Ulf Linde therefore takes liberties – as in the replica of Étant donnés – that extend even beyond Duchamp’s own “directions”. Ulf Linde has realised that an artist who allowed himself complete freedom in relation to art would hardly have created rules and regulations for his last work (the instructions stipulate that only the technical staff be allowed to see how the work is constructed) without leaving something to be discovered. Joseph Brodsky gave him the key – Duchamp’s own notes for the installation of the work in Philadelphia. An exact replica at a scale of 1:10 could be made without Linde even having to get on the plane to America.

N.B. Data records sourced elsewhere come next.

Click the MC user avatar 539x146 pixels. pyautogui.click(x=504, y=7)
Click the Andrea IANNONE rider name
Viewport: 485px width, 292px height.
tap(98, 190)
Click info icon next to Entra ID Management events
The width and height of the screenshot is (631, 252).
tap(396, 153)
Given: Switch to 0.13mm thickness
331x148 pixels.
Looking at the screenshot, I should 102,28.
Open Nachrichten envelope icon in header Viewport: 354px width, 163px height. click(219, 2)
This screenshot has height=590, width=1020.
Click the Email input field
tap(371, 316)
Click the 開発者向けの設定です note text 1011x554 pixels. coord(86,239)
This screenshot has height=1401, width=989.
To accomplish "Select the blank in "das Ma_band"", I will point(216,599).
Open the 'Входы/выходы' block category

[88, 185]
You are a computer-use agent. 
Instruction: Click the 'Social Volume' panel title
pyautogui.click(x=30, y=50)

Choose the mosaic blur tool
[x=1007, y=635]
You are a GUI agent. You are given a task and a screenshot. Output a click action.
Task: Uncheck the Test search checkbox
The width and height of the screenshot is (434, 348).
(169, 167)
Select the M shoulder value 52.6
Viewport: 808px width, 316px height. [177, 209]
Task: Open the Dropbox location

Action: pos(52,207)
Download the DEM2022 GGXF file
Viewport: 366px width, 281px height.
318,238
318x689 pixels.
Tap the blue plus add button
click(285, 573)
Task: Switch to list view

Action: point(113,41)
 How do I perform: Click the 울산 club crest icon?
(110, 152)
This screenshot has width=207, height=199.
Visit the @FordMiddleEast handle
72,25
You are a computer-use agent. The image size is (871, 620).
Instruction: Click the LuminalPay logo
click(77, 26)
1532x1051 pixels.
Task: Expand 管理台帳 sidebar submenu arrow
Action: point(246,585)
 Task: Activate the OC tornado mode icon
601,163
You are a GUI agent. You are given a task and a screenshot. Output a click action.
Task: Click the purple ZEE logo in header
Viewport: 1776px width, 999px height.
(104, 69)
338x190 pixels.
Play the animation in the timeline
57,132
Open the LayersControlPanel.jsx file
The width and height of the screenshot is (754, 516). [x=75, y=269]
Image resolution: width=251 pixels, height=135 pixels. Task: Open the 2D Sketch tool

As the opening of De ou par Marcel Duchamp par Ulf Linde approached, one of Marcel Duchamp’s lesser known works cropped up more and more often in conversation. As a wedding present in 1919, Duchamp’s sister Suzanne received instructions for setting up an “unhappy ready-made”. She was instructed to tear off the covers of a school textbook in geometry and mount the bared contents on her balcony in Rue Condamine in Paris. According to the instructions, the book was to be mounted in such a way that it was exposed to the elements: rain and sun to make the print fade, and the wind to tear away page after page. Mathematical exactitude ultimately dissolved into a poetic nothing: “there is no art, only artists”.